#### ASSIGNMENT:
Copy only those lines which run from the line containing "208x148 pixels." to the end of the entries below, both inclusive, exactly as written and with no pictures.

#### MATERIAL PROVIDED:
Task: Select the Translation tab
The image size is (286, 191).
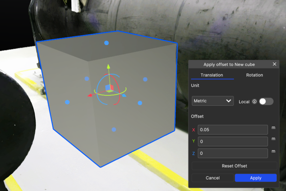Action: [212, 75]
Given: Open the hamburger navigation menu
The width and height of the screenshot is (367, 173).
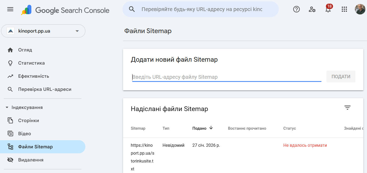Looking at the screenshot, I should [x=10, y=9].
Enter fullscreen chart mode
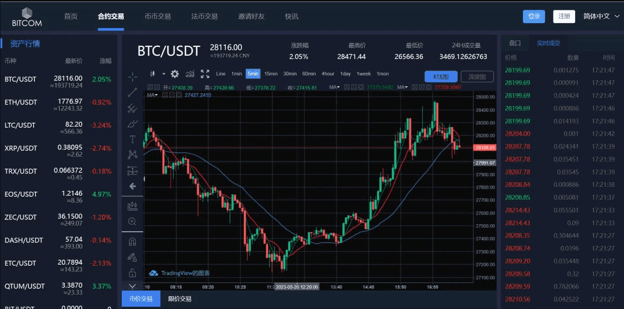 205,74
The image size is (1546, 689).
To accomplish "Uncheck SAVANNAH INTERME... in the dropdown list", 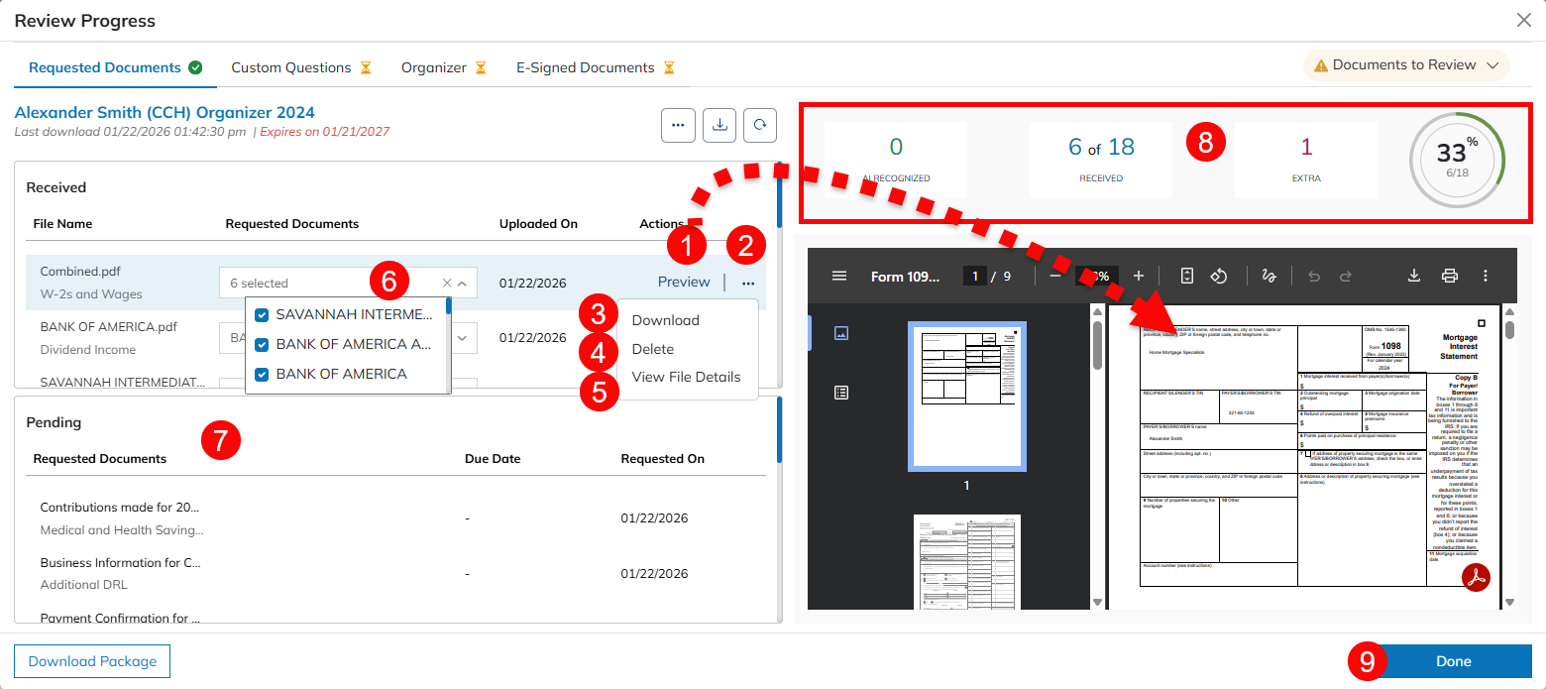I will [262, 315].
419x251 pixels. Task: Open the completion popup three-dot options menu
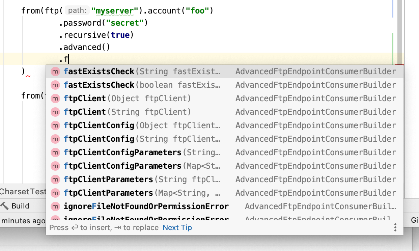click(395, 227)
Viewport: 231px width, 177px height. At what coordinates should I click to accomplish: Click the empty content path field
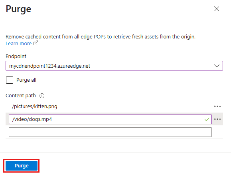(110, 132)
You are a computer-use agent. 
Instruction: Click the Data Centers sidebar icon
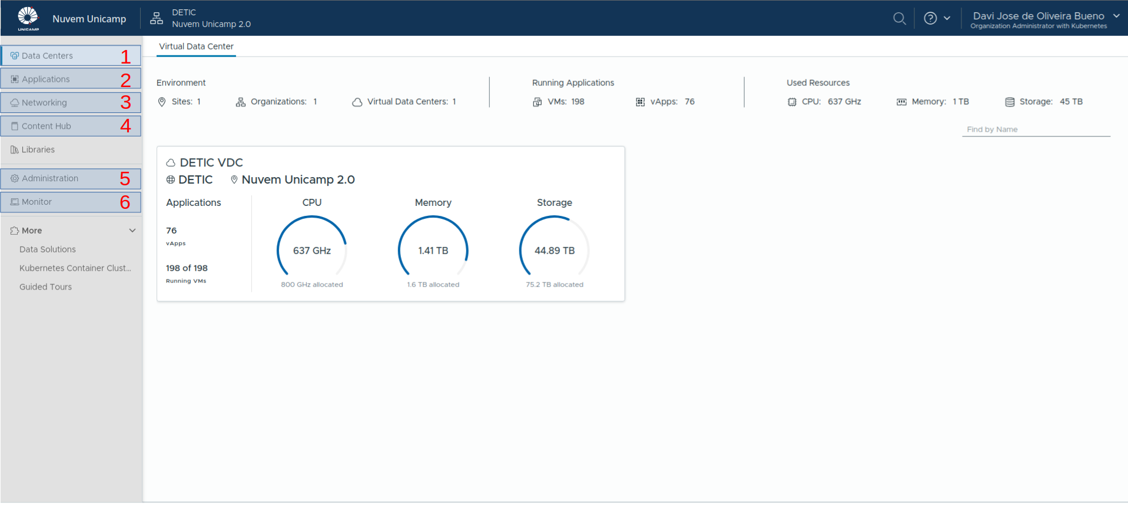(x=15, y=56)
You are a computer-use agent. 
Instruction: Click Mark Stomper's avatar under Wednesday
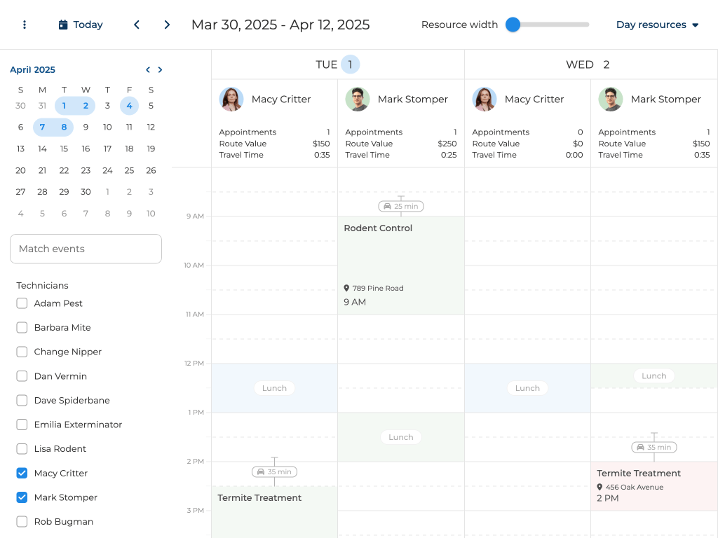[611, 99]
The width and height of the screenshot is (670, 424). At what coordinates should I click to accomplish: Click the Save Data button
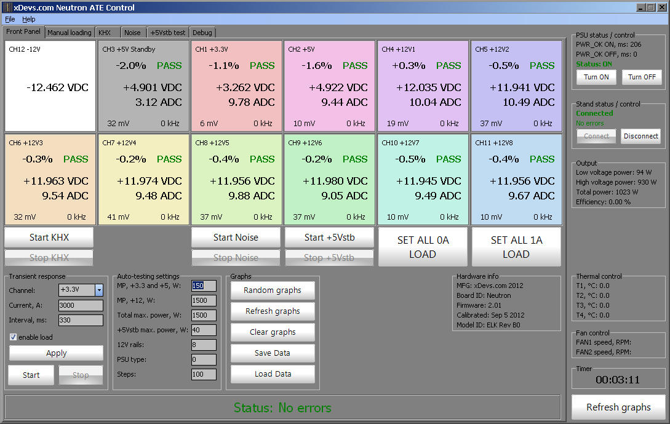(x=273, y=353)
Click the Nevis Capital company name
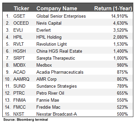The image size is (136, 123). [49, 23]
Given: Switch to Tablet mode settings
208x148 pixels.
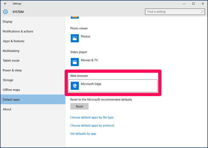Looking at the screenshot, I should [x=11, y=61].
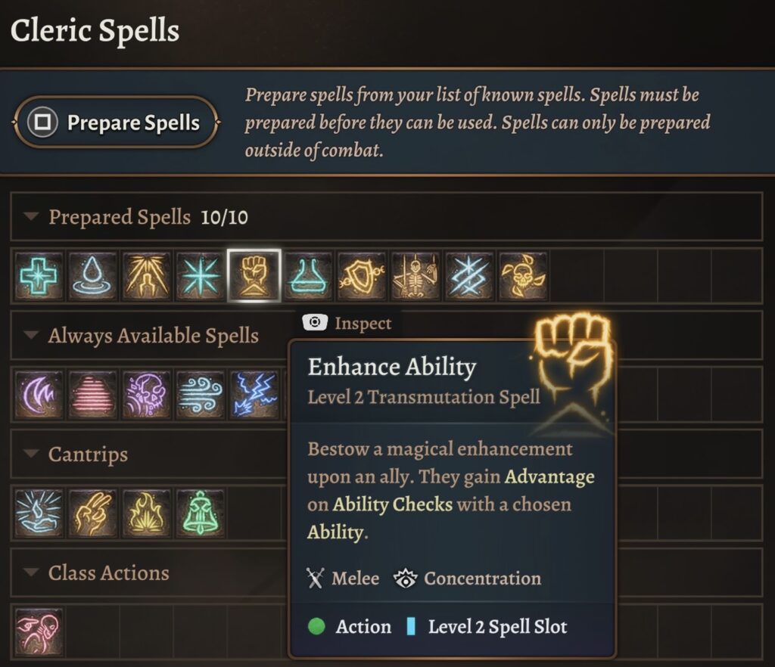775x667 pixels.
Task: Click the teal flask spell icon
Action: (x=308, y=276)
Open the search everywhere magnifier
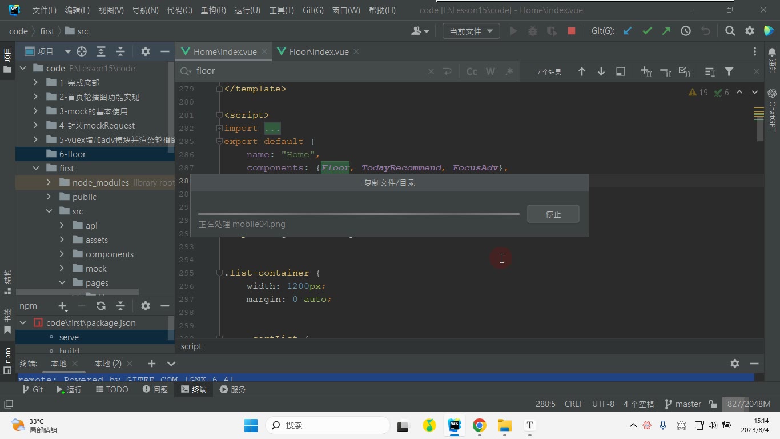Screen dimensions: 780x439 (x=730, y=31)
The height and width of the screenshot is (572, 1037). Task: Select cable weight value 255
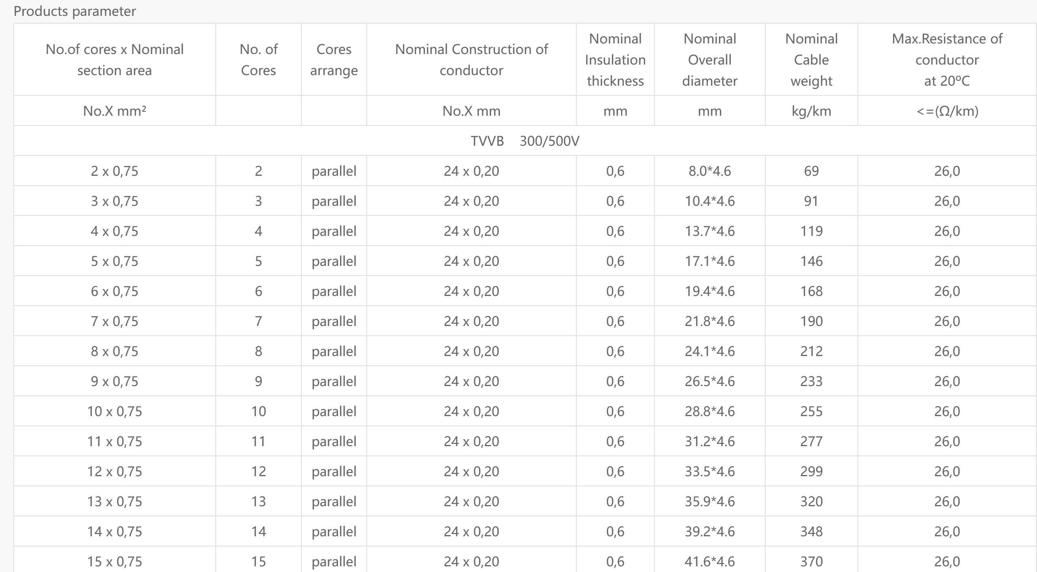811,411
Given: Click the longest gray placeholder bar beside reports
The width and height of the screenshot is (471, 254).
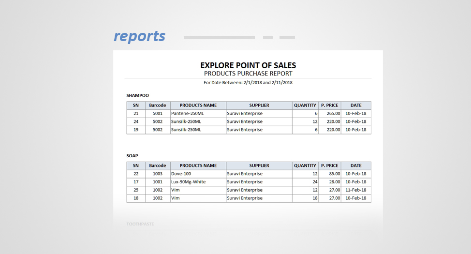Looking at the screenshot, I should pos(219,37).
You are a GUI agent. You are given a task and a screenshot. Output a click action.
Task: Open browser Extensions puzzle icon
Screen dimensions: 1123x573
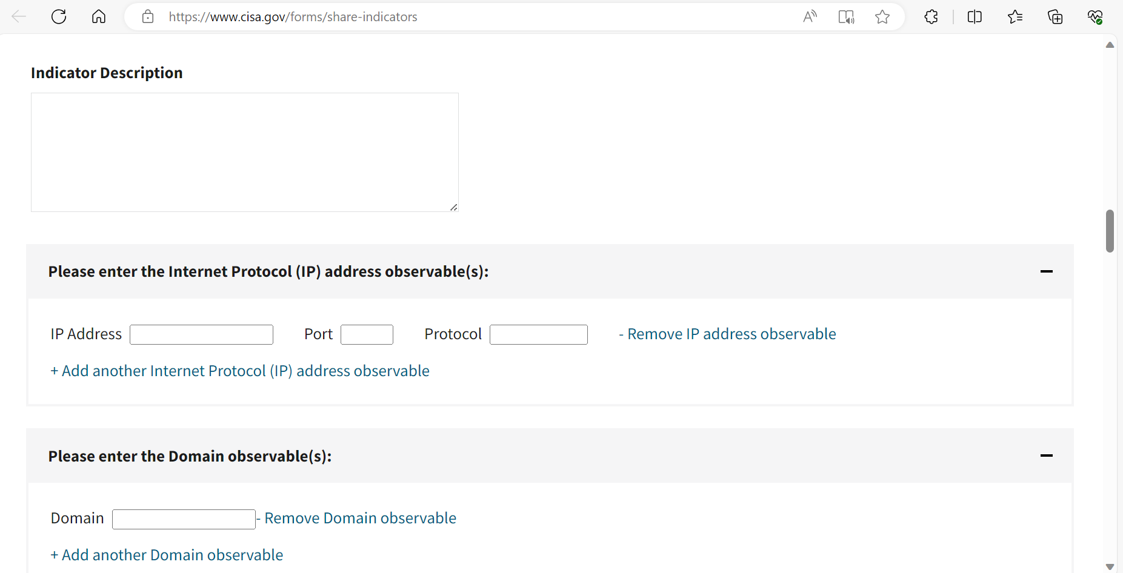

#### SOLUTION:
208x148 pixels.
Looking at the screenshot, I should [x=11, y=61].
775x667 pixels.
Task: Click the teal flask spell icon
Action: (x=308, y=276)
Open the search everywhere magnifier
Screen dimensions: 780x439 (x=730, y=31)
The height and width of the screenshot is (572, 1037). Task: Select cable weight value 255
811,411
Given: Click the longest gray placeholder bar beside reports
The width and height of the screenshot is (471, 254).
Looking at the screenshot, I should pos(219,37).
You are a GUI agent. You are given a task and a screenshot. Output a click action.
Task: Open browser Extensions puzzle icon
Screen dimensions: 1123x573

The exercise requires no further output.